Reduce Anxiety with the Staircase to Relaxation Technique
This is a visualization and can alter the mindset by picturing or imagining a beautiful, relaxing, peaceful scene. Don’t worry if you feel you’re not a ‘visual’ person and you don’t get a clear picture in your mind (many of us don’t). This exercise will work in the same way, if you just get a sense or feeling that you are walking down the steps and then are in your special place.
How to do it;
Make yourself comfortable in a place you won’t be disturbed for a few minutes and close your eyes. As you breathe in and out, spend a few moments focusing on your belly rising and falling as the breath enters and leaves, without changing or forcing the breath in any way.
Now imagine that you are standing at the top of a flight of ten steps leading down to a special place of relaxation. This could be somewhere you’ve been before or just somewhere you want to imagine, but somewhere where you feel peaceful, happy and relaxed. Perhaps it’s a beautiful beach, a scene in nature, a cosy room, or it could be somewhere you imagine would be the most relaxing place you could possibly be in.
As your breathing slows down naturally, just imagine on each outbreath taking a step down your staircase, holding onto a rail if you feel you need to. As you slowly descend, count down from 10 to 1 on each outbreath, looking forward to the scene that awaits you at the bottom. With the final step imagine stepping into your relaxing place.
Use all of your senses to create as vivid a place as possible. See the colours, shapes and quality of light. Hear any sounds that add to your sense of relaxation. Notice any smells or tastes that remind you of calm. Notice how your body feels in the place, whether it is warm or cool, notice sensations like sand under your feet on the beach or a warm, soft blanket in your cosy room.
Imagine sitting down in this place for a while. As you notice the different aspects of the scene, notice the relaxation spreading through your body, perhaps from your feet to your head. Notice how your mind has also quietened.
When you are ready, you can imagine leaving your scene, drifting back up the stairs, counting back from 1 to 10 and walking back into the room. Open your eyes and have a stretch. Notice how you feel. Know that you can return to your peaceful scene whenever you need to, it’s there waiting for you in your mind.
Relieve Anxiety or Fear with the Backward Spin Tool
Anxiety and fear can be felt as a physical feeling in the body. Normally it’s a feeling of movement and usually it’s moving too fast. Often it can be a spinning feeling that keeps repeating within the body. This tool is useful for helping you to move out of a fearful or anxious state of mind and into a more positive and helpful state.
How to do it;
Locate where you feel the anxiety moving in your body and notice which way the feeling ‘spins’. You can use your hands to model the direction of the spin.

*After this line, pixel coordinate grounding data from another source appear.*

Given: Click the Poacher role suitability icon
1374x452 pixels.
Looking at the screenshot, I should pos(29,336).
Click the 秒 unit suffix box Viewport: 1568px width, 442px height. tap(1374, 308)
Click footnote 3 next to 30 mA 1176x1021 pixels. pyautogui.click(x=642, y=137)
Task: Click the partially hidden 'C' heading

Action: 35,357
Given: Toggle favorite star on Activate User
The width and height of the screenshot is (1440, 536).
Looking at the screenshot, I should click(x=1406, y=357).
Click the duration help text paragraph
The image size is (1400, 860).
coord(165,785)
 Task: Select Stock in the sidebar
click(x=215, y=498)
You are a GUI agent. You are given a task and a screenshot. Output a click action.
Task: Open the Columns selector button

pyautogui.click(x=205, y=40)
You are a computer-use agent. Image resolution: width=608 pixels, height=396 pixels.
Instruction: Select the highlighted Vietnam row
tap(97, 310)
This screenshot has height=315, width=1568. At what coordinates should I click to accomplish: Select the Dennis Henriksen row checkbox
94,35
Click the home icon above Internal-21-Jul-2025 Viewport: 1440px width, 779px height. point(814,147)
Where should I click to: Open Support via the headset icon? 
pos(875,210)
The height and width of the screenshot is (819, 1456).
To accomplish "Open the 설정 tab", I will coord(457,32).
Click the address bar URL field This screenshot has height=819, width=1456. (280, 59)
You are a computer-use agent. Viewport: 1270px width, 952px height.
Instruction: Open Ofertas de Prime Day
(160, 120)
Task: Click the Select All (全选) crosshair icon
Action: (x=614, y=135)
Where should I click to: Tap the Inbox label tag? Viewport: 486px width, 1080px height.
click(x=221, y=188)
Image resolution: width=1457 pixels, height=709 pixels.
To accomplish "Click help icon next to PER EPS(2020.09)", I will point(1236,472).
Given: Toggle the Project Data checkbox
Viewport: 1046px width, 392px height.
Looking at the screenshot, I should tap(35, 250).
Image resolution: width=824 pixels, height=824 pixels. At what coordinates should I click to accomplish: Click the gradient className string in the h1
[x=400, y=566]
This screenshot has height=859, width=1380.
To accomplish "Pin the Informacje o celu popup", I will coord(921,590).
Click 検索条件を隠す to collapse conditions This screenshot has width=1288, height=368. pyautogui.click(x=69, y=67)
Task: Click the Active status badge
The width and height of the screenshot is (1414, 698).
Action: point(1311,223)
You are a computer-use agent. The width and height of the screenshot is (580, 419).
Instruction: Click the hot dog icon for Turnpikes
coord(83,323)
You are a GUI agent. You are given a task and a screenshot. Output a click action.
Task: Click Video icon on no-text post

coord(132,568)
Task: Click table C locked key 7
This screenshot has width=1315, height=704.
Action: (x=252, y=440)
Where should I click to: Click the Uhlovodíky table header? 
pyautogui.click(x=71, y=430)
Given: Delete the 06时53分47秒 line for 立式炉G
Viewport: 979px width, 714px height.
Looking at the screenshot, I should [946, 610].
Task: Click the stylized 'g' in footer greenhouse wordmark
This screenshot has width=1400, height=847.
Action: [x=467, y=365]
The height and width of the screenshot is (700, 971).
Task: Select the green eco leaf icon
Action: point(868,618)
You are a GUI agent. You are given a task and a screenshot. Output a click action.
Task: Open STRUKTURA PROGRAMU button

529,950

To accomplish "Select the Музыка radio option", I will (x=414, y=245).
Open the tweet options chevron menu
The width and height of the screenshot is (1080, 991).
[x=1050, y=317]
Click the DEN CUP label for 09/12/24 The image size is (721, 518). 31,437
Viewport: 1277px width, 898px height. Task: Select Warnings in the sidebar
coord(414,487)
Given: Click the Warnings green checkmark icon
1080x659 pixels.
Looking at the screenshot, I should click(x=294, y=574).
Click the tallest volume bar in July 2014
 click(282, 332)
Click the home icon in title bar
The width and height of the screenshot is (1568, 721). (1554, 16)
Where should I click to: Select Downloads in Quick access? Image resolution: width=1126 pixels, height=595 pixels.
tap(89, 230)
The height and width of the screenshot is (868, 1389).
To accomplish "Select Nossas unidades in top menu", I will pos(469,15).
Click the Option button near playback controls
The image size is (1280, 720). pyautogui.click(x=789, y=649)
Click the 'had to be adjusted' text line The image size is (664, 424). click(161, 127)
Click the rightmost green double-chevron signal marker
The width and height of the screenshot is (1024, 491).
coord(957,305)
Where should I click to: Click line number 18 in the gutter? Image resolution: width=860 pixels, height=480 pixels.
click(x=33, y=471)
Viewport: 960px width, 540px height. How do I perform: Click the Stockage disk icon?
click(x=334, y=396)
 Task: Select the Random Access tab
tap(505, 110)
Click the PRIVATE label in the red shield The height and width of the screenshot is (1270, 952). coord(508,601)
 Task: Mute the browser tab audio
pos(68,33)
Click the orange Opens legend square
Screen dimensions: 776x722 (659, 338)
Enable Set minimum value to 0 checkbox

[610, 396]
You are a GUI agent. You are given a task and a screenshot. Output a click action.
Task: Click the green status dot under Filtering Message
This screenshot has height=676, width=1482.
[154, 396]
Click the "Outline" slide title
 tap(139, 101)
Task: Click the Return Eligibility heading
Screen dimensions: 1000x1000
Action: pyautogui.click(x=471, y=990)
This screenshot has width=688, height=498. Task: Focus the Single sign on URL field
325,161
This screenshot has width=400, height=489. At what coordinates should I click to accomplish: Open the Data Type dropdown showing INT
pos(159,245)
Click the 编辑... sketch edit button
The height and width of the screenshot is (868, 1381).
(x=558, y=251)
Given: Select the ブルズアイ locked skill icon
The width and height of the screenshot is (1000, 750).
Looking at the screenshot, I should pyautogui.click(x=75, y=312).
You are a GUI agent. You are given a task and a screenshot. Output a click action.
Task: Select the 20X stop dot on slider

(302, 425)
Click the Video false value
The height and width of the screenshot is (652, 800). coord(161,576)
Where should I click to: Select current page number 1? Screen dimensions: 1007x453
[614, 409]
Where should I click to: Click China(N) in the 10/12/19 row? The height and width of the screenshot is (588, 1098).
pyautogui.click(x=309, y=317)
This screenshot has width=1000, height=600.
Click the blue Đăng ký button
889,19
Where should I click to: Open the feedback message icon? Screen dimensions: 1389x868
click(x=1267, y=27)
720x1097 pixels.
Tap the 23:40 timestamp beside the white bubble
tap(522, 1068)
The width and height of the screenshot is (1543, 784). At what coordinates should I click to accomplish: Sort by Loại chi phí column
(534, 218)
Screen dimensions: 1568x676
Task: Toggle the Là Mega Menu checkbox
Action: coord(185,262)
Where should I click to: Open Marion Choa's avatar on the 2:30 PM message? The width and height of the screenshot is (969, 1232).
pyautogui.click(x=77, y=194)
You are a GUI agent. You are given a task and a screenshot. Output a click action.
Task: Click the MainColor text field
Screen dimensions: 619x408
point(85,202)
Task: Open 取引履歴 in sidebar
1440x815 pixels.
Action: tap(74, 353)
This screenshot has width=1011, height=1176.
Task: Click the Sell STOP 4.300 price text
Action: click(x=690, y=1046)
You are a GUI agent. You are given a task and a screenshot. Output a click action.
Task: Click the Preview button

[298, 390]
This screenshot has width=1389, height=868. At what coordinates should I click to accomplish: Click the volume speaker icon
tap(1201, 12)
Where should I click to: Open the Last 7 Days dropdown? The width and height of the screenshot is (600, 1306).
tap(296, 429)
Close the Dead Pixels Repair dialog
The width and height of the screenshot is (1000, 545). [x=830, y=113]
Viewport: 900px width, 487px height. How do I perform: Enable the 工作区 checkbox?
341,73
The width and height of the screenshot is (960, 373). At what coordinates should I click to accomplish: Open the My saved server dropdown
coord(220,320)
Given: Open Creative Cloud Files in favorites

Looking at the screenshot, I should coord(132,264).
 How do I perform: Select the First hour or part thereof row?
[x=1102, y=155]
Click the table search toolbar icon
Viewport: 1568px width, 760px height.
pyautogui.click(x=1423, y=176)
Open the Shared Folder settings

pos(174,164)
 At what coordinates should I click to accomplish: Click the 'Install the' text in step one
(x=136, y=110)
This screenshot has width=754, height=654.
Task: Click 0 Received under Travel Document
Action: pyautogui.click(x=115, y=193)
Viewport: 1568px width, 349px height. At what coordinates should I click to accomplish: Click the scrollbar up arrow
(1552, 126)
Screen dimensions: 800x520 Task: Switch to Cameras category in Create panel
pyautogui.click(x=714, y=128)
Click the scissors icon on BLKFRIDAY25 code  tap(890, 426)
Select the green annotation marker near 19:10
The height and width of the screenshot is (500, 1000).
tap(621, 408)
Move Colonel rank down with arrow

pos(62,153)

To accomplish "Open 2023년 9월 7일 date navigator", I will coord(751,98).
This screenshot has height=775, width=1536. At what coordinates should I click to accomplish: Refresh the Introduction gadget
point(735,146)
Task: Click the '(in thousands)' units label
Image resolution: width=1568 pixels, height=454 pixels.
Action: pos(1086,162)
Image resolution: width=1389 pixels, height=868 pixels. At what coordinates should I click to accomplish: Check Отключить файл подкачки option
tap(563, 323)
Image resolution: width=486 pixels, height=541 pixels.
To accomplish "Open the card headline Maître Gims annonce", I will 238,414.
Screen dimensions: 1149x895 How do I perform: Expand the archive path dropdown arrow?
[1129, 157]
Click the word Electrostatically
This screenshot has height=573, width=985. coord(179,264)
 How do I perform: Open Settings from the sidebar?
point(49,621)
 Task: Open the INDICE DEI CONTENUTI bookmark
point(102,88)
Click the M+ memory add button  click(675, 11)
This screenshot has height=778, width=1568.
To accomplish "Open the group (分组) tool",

Next imagine that you can move the spin outside of your body. Imagine it still spinning in the same direction but it is now outside of you.
Once it is outside of you imagine reversing the spin in the opposite direction (and the movement of your hands if you’re using them).
Now imagine bringing this spin back into your body, rotating in the opposite direction. Notice how it feels different. Imagine adding some laughter to the spin (this starts to release ‘feel-good’ hormones in the body and changes the feeling even more). Notice how you feel calmer.
These techniques are so simple but people report immediate relief and a mind shift when using them. They are taken from a couple of great books I use and recommend;
49 Ways to Think Yourself Well by Jan Alcoe & Emily Gajewski.
The Anti-Anxiety Toolkit by Melissa Tiers.